> **WHAT YOU ARE ASKED TO DO**
Which lines of the data include the string "Expand"? List them all.

----- GIVEN DATA -----

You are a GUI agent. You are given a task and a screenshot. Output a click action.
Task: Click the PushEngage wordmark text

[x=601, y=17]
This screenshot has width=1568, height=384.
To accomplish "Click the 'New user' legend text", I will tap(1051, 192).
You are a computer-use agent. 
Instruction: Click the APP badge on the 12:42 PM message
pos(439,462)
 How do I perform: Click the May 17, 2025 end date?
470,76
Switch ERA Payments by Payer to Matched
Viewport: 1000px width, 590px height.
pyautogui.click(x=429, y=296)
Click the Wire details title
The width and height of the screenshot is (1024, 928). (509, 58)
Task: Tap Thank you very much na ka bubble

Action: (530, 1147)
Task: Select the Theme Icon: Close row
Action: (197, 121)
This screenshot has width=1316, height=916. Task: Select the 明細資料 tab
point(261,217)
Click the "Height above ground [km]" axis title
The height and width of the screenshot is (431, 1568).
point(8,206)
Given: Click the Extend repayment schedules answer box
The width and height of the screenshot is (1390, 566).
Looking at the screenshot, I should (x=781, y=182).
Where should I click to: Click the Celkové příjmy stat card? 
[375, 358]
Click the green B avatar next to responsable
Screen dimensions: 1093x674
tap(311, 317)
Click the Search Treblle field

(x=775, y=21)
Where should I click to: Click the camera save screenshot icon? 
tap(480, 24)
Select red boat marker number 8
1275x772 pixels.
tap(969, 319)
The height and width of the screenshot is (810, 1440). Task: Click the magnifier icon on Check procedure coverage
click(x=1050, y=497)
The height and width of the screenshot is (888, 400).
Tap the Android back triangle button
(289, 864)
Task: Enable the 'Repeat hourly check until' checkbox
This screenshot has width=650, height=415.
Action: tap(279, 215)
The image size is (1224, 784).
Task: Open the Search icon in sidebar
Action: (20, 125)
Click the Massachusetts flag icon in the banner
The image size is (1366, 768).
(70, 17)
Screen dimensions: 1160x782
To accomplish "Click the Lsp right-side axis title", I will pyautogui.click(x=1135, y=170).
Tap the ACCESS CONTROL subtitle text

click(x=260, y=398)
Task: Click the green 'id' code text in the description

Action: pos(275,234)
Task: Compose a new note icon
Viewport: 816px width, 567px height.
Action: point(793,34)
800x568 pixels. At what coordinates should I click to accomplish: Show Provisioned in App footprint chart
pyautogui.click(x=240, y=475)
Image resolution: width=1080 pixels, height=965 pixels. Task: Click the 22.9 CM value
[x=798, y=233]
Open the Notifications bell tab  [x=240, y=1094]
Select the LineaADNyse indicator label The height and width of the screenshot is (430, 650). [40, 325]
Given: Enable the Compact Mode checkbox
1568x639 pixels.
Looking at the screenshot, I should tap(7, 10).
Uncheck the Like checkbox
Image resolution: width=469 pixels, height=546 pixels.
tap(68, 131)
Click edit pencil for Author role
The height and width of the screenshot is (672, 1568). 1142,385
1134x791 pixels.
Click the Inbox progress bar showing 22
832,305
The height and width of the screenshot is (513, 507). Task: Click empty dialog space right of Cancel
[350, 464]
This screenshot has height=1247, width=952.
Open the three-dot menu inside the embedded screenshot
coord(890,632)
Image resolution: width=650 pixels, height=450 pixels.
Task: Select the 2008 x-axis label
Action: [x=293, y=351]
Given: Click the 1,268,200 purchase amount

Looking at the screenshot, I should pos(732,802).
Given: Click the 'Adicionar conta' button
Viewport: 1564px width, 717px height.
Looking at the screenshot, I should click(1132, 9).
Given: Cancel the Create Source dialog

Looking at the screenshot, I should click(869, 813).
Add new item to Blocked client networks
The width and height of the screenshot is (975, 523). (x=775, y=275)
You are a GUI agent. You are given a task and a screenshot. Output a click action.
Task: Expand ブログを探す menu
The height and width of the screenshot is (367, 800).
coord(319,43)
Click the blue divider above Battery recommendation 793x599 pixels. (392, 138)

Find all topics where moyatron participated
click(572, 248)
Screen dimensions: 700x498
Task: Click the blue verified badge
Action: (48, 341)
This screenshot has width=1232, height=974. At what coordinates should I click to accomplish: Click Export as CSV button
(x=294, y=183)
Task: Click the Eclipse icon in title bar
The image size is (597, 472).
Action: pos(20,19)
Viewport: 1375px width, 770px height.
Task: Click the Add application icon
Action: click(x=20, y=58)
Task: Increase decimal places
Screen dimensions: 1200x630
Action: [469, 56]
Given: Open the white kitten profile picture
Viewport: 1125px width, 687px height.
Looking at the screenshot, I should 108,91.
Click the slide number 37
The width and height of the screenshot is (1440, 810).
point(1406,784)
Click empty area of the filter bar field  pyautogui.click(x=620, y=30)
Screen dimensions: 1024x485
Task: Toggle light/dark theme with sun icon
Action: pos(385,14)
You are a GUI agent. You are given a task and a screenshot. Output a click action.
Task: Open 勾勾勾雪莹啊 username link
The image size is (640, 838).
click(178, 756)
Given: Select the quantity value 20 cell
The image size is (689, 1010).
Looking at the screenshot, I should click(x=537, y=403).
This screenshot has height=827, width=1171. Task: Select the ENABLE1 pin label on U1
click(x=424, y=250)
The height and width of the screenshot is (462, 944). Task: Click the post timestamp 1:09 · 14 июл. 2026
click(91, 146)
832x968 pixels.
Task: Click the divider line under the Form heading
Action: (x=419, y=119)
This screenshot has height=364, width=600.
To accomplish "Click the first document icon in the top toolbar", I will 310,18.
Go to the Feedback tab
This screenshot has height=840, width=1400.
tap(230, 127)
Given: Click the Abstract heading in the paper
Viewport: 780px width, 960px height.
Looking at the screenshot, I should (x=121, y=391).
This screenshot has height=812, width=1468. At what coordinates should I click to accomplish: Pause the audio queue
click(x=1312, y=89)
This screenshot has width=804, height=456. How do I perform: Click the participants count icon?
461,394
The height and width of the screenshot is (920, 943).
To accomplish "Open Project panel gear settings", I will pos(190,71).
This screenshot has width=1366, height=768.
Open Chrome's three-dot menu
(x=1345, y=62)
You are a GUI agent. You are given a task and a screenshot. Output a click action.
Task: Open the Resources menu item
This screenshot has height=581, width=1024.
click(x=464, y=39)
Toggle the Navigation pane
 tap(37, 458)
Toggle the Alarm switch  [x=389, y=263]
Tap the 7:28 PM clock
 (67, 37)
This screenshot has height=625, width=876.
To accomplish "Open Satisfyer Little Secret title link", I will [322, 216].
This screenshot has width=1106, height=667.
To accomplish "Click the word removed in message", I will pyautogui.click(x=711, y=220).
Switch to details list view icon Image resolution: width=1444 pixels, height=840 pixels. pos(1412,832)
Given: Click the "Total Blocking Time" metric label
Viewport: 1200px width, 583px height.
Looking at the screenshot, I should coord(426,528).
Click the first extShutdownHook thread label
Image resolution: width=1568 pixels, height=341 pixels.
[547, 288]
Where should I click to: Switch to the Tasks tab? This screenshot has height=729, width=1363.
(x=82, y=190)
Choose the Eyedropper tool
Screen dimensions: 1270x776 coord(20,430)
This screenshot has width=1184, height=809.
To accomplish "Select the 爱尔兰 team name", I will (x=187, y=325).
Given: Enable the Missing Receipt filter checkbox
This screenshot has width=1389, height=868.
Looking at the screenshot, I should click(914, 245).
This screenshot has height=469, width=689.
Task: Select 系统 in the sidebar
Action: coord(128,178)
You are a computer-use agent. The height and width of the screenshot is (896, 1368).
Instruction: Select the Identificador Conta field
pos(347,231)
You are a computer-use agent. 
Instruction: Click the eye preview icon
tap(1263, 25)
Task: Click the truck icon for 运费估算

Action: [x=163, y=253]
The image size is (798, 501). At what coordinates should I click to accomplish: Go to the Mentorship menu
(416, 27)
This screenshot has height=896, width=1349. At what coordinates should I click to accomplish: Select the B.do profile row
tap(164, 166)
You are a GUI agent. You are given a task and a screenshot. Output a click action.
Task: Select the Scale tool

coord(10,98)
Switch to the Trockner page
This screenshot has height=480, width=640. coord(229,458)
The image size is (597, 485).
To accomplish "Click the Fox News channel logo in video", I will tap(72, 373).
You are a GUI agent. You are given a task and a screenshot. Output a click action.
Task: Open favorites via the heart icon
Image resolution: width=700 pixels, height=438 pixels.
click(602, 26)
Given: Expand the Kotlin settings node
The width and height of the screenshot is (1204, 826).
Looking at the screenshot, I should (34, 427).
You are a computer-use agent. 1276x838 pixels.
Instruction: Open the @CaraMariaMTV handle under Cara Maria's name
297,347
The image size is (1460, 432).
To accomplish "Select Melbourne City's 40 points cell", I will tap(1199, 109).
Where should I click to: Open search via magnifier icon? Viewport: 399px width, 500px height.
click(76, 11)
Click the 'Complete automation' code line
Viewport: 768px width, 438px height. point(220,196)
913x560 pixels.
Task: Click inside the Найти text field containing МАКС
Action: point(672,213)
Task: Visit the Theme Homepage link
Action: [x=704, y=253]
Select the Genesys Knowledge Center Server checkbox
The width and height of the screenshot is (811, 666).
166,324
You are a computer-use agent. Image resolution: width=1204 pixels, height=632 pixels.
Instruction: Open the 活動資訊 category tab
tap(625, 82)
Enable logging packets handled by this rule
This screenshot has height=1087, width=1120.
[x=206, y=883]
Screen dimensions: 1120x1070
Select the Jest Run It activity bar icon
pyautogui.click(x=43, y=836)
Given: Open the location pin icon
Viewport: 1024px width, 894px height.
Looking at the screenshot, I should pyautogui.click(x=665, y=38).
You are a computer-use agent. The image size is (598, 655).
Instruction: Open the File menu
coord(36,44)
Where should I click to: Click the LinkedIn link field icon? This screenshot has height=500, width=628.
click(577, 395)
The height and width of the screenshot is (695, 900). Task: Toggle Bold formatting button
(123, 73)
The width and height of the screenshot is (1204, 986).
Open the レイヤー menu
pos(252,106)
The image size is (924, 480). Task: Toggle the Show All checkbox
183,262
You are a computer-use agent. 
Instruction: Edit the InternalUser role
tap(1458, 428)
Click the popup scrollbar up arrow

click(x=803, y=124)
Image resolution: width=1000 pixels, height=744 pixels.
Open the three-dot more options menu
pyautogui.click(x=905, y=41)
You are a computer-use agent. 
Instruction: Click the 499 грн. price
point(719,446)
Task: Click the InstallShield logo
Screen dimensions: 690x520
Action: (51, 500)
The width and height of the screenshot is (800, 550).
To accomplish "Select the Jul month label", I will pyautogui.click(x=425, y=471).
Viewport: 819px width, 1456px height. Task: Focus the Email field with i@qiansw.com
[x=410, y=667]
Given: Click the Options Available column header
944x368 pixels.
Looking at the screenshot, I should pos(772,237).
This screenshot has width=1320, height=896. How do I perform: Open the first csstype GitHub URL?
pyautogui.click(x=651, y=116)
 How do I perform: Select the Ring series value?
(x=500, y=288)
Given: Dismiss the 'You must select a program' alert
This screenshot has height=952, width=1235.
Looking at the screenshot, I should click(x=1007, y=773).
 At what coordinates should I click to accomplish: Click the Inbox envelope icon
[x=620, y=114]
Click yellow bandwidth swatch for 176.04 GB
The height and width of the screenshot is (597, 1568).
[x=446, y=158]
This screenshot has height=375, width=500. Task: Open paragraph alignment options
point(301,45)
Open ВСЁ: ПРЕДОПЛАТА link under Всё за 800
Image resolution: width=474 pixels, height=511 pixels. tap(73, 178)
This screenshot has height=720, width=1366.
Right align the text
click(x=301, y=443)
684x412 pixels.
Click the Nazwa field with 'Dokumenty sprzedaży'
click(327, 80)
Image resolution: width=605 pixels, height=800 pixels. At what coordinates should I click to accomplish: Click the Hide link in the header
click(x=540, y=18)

-----

> **SOLUTION TO THIS PROBLEM**
Task: Expand ブログを探す menu
Given: Expand the Kotlin settings node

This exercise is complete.